◆ 原始文档:
对于聚合的功能MySQL是都是默默的发展。在最新的8.0.31版本中提供对集合操作INTERSECT和EXCEPT。这样一来,集合操作功能基本圆满了。MySQL5.7.40版本是不支持这个集合的。
In this release MySQL adds support for the SQL standard INTERSECT and EXCEPT table operators.
query_a INTERSECT query_b includes only rows appearing in both result sets.
query_a EXCEPT query_b returns any rows from the result set of query_a which are not in the result of query_b.
INTERSECT and EXCEPT both support DISTINCT and ALL, with DISTINCT the default in both cases. (This is the same as for UNION).
INTERSECT groups before EXCEPT or UNION, so TABLE r EXCEPT TABLE s INTERSECT TABLE t is evaluated as TABLE r EXCEPT (TABLE s INTERSECT TABLE t).
See INTERSECT Clause, and EXCEPT Clause, for additional information and examples. (Bug #1309, Bug #31336, Bug #11747209, Bug #11744757)
目前MySQL里提供的集合操作包含:【UNION ,UNION ALL,INTERSECT,EXCEPT】
集合类型 | 数据 | 结果 |
---|---|---|
UNION ALL | A={1,2,3},B={3,4,5,6} | ALL={1,2,3,3,4,5,6} |
UNION | A={1,2,3},B={3,4,5,6} | AUB={1,2,3,4,5,6} |
INTERSECT | A={1,2,3},B={3,4,5,6} | A∩B={3} |
EXCEPT | A={1,2,3},B={3,4,5,6} | A-B={1,2} |
集合
测试集合
CREATE TABLE `DataSetA` (
`id` bigint NOT NULL ,
`name` varchar(10) DEFAULT NULL
);
INSERT INTO DataSetA(id,name) VALUES(1,'A'),(2,'A'),(3,'C');
CREATE TABLE `DataSetB` (
`id` bigint NOT NULL ,
`name` varchar(10) DEFAULT NULL
);
INSERT INTO DataSetB(id,name) VALUES(3,'C'),(4,'D'),(5,'E'),(6,'F');
CREATE TABLE `DataSetC` (
`id` bigint NOT NULL,
`name` varchar(10) DEFAULT NULL
);
INSERT INTO DataSetC(id,name) VALUES(6,'F'),(7,'G'),(7,'G'),(8,'H');
不同的结果操作集:
执行计划:
除了UNION ALL,都需要通过Using temporary 进行运算,所以性能还是存在一定影响。毕竟涉及临时表。
集合中的DISTINCT和ALL
INTERSECT和EXCEPT都支持DISTINCT和ALL与UNION相同),在这两种情况下默认为DISTINCT。
字面意义相同是否去重或全部显示。
uery_block INTERSECT [ALL | DISTINCT] query_block
mysql> table DataSetC INTERSECT DISTINCT table DataSetC;
+----+------+
| id | name |
+----+------+
| 6 | F |
| 7 | G |
| 8 | H |
+----+------+
3 rows in set (0.00 sec)

◆ 输入材料:
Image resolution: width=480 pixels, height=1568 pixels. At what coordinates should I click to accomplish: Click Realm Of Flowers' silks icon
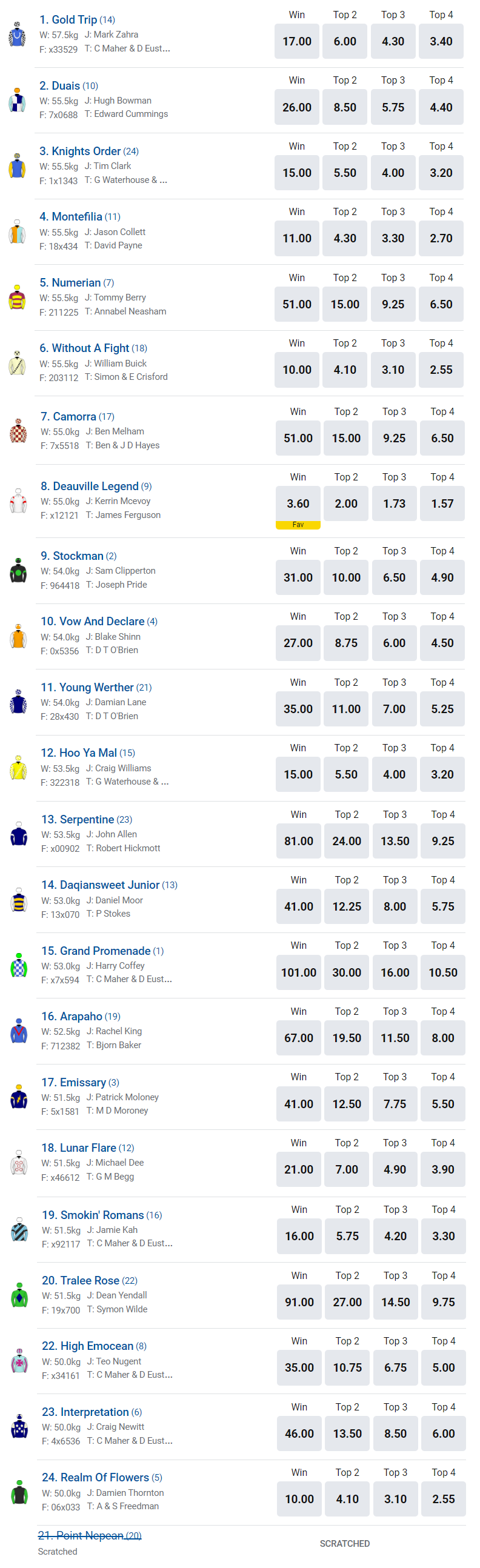[x=19, y=1492]
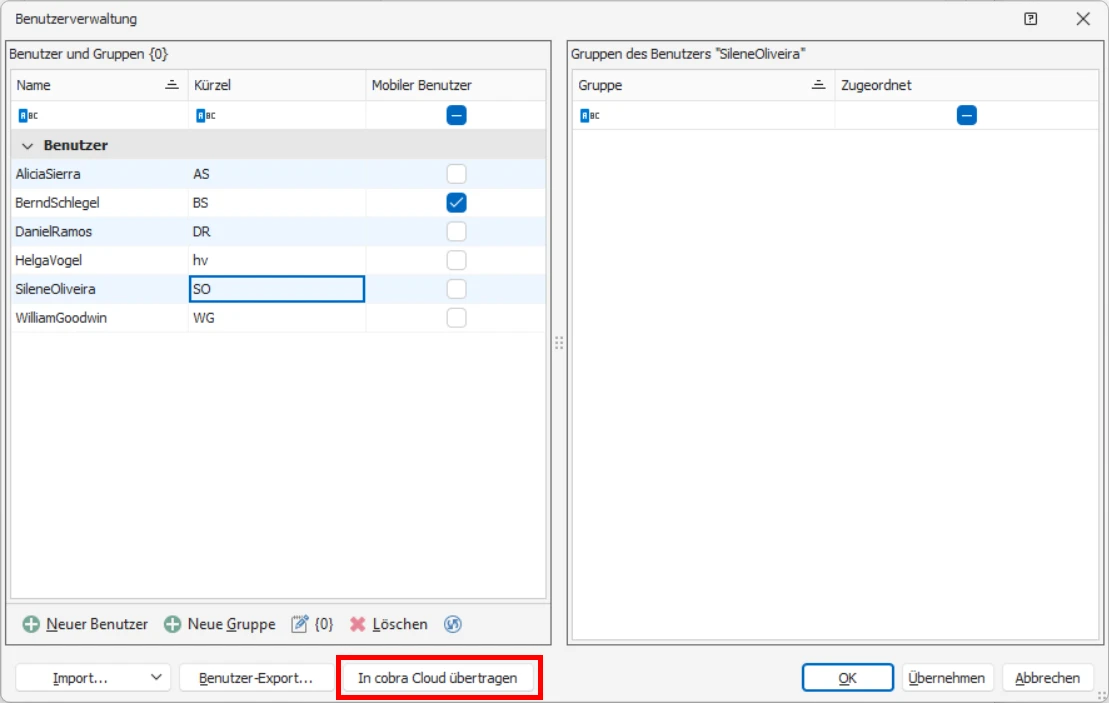Open the Import dropdown arrow
Viewport: 1109px width, 703px height.
(155, 677)
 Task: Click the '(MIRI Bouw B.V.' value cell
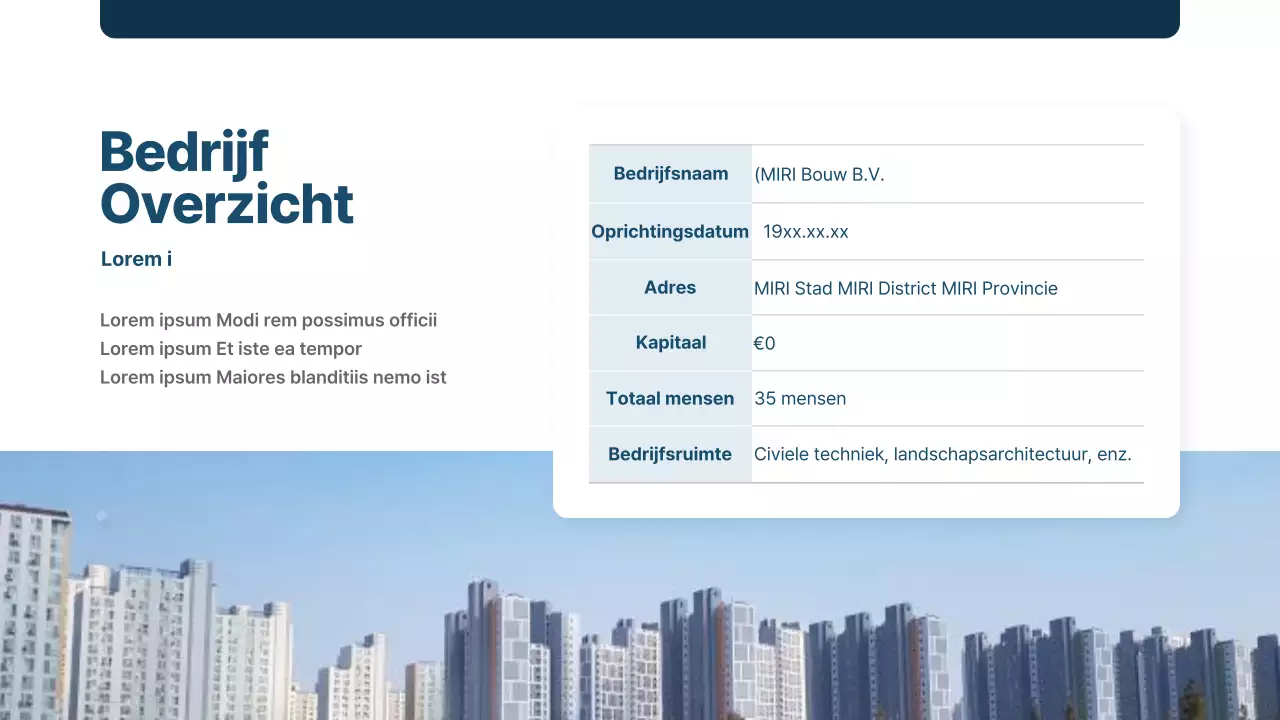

◆ 任务清单:
1 > 能否把上面的全部记录转换成一个 JSON 字符串列表，每行对应一项，略去空行，并且不把图片放进结果里？
2 > 能接着上面那篇讲 MySQL 集合操作的文章继续往下写吗？
这篇文档和这些记录出自不同的来源。

◆ 任务结果:
1 >
[
  "Image resolution: width=480 pixels, height=1568 pixels. At what coordinates should I click to accomplish: Click Realm Of Flowers' silks icon",
  "[x=19, y=1492]",
  "Open the Import dropdown arrow",
  "Viewport: 1109px width, 703px height.",
  "(155, 677)",
  " Task: Click the '(MIRI Bouw B.V.' value cell"
]

2 >
mysql> table DataSetC INTERSECT ALL table DataSetC;
+----+------+
| id | name |
+----+------+
| 6 | F |
| 7 | G |
| 7 | G |
| 8 | H |
+----+------+
4 rows in set (0.00 sec)
复制
备注:对于INTERSECT ALL,左手表中任何唯一行的最大支持的重复数是4294967295。
注意事项
从底层实现和测试现象来看,集合对比方式是用object方式进行对比。只要列数量对就可以。类型无关紧要。但实际业务中肯定是满足字段,类型一致。
1.集合对比必须具有相同的列数,列数不同出现问题:
mysql> SELECT ID FROM DataSetA
INTERSECT
SELECT ID ,NAME FROM DataSetB;
ERROR 1222 (21000): The used SELECT statements have a different number of columns
2. 不同类型对比,可以进行对比。但对于最终结果来说就没意义。
mysql> SELECT ID FROM DataSetA
UNION
SELECT NAME FROM DataSetA;
+------+
| ID |
+------+
| 1 |
| 2 |
| 3 |
| A |
| C |
+------+
5 rows in set (0.00 sec)
3.版本对比写法不同
MySQL 5.7相比,在MySQL 8.0中,对SELECT和集合的解析器规则进行了重构,使其更加一致并减少了重复.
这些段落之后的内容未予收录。